Proton Pump Inhibitor Study Published With Questionable COVID-19 Data

American Journal of Gastroenterology published a seemingly groundbreaking study involving people who take so-called proton pump inhibitors are at a much higher risk of getting COVID-19. The study was heavily promoted before the data was questioned by several commentators.

Christopher Furlong / Staff / GettyImages

On July 7, 2020, the American Journal of Gastroenterology published a seemingly groundbreaking article claiming that in a study involving over 53,000 people, the ones who take so-called proton pump inhibitors — i.e., drugs like Nexium that treat heartburn and stomach pain — are at a much higher risk of getting COVID-19. This study was reported in the New York Times, Time, MSN, and others.

Oddly enough, all of the data came from a survey firm, not from hospital or medical records. That is, people were given a survey about themselves and their medical conditions, with no independent verification or administrative records involved. 

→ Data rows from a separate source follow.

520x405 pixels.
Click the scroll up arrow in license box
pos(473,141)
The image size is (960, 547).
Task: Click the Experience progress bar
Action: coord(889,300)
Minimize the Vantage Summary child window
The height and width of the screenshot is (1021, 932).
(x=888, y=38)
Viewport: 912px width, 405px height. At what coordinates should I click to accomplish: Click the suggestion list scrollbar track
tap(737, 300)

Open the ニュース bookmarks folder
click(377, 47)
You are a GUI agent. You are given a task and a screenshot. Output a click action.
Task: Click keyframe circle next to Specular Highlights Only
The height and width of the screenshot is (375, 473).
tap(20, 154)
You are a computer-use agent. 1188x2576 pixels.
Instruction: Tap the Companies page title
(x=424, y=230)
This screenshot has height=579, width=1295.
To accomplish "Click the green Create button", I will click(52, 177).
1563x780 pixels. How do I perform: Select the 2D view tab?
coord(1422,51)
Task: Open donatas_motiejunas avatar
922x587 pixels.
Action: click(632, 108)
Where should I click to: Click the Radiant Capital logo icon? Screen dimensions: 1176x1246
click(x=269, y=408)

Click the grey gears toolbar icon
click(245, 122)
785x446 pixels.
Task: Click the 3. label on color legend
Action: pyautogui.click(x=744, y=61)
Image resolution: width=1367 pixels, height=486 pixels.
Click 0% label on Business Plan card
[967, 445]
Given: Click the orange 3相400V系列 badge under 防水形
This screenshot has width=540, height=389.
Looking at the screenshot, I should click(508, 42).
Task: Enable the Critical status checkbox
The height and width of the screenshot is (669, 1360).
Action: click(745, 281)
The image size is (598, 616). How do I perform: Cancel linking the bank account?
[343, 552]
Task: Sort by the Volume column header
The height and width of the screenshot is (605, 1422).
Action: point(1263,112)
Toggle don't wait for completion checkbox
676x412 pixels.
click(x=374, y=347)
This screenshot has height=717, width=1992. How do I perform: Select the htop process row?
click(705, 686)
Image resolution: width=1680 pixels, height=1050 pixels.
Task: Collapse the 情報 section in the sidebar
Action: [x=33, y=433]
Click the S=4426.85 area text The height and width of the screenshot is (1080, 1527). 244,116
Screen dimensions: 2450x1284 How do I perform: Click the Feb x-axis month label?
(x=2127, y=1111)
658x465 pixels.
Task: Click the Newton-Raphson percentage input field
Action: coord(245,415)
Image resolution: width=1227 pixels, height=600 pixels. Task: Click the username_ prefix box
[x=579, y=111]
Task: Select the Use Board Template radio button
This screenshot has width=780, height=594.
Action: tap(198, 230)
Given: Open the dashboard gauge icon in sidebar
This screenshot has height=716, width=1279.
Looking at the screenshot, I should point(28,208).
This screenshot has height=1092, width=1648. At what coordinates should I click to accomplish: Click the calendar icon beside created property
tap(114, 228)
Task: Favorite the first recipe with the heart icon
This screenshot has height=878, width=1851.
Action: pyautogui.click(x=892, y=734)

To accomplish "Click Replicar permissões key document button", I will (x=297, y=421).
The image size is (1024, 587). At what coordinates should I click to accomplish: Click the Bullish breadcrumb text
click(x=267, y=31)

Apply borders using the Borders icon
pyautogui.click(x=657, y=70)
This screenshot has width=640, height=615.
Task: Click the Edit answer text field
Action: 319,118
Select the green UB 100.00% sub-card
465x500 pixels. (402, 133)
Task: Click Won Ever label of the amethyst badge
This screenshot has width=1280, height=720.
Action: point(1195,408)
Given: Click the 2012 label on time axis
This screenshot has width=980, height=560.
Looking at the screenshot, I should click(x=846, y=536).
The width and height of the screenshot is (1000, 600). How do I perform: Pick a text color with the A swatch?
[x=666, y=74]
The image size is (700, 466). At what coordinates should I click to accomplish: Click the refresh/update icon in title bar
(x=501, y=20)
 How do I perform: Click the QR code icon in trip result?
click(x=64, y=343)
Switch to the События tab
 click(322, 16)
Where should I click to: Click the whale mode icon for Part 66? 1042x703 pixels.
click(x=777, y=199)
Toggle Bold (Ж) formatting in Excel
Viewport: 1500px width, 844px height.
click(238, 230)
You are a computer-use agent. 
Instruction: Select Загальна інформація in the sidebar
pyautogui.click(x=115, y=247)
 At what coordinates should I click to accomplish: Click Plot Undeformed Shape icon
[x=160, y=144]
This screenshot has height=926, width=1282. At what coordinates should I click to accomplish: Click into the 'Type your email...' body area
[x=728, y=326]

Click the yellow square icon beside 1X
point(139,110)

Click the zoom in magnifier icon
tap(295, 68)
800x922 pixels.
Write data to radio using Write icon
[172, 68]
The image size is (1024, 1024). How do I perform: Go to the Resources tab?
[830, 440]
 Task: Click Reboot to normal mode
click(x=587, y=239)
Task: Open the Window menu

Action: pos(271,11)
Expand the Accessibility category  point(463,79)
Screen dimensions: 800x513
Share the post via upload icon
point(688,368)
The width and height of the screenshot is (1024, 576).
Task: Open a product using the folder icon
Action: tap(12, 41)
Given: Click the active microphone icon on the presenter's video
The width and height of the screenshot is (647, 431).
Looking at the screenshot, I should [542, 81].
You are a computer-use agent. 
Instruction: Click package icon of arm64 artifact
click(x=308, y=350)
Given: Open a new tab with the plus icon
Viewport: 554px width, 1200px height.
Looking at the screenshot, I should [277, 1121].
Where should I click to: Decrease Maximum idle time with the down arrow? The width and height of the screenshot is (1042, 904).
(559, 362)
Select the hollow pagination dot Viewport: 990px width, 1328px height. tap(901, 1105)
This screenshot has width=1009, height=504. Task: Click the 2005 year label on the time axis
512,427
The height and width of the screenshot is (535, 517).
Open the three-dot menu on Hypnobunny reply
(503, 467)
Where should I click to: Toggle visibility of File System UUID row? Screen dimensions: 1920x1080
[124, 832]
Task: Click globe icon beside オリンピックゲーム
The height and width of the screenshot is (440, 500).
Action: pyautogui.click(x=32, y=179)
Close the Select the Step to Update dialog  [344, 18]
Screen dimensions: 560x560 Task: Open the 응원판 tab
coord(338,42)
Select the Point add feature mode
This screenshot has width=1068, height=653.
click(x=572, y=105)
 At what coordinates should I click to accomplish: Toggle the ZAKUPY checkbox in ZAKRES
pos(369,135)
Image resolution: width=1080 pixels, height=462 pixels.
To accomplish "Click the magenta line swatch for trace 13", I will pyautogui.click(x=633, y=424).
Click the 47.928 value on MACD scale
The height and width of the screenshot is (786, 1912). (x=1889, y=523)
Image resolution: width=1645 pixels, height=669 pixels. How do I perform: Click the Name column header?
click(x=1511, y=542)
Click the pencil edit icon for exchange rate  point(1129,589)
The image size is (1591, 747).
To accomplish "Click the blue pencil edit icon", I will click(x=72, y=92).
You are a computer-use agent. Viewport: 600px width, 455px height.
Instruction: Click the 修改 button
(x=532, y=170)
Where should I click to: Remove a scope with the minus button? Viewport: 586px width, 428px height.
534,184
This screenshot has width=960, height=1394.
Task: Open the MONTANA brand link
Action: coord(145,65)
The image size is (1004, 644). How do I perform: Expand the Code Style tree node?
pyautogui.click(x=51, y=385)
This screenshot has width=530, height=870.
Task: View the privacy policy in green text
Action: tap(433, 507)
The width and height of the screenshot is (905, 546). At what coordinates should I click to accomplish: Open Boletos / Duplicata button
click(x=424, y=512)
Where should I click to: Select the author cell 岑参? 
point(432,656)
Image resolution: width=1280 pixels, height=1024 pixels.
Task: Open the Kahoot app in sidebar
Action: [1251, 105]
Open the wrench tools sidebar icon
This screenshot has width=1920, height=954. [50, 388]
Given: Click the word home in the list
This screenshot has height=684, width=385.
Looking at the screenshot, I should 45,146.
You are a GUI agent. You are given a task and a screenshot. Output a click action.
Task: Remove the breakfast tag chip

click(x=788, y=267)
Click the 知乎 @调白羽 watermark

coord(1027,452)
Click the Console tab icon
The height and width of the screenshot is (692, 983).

As has been pointed out by a number of Twitter commentators, the initial results should have made the researchers question their data, if not their entire ability to conceive of a research project in the first place. Table 1 of the study claims that while the overall survey respondents were a nationally representative sample — fairly balanced across age, gender, income, race/​ethnicity, etc. — there were some surprising imbalances among the survey respondents who got COVID-19:

  • 74.5% were between 30 and 39 years old; 
  • 64.7% were female; 
  • 69.7% were Latina; 
  • 69.6% had only a high school education; 
  • 63.5% had an income over $200,000 a year; 
  • 73% were daily smokers; and 
  • 68.5% lived in the South. 

Does anyone believe that in a nationally representative sample of Americans, a huge majority of the COVID-19 cases would be 30-something Latinas who live in the South, smoke every day, have a high school education, but nonetheless make over $200,000 a year? This study shows why the number one rule for researchers should be to take stock of whether the underlying data are believable.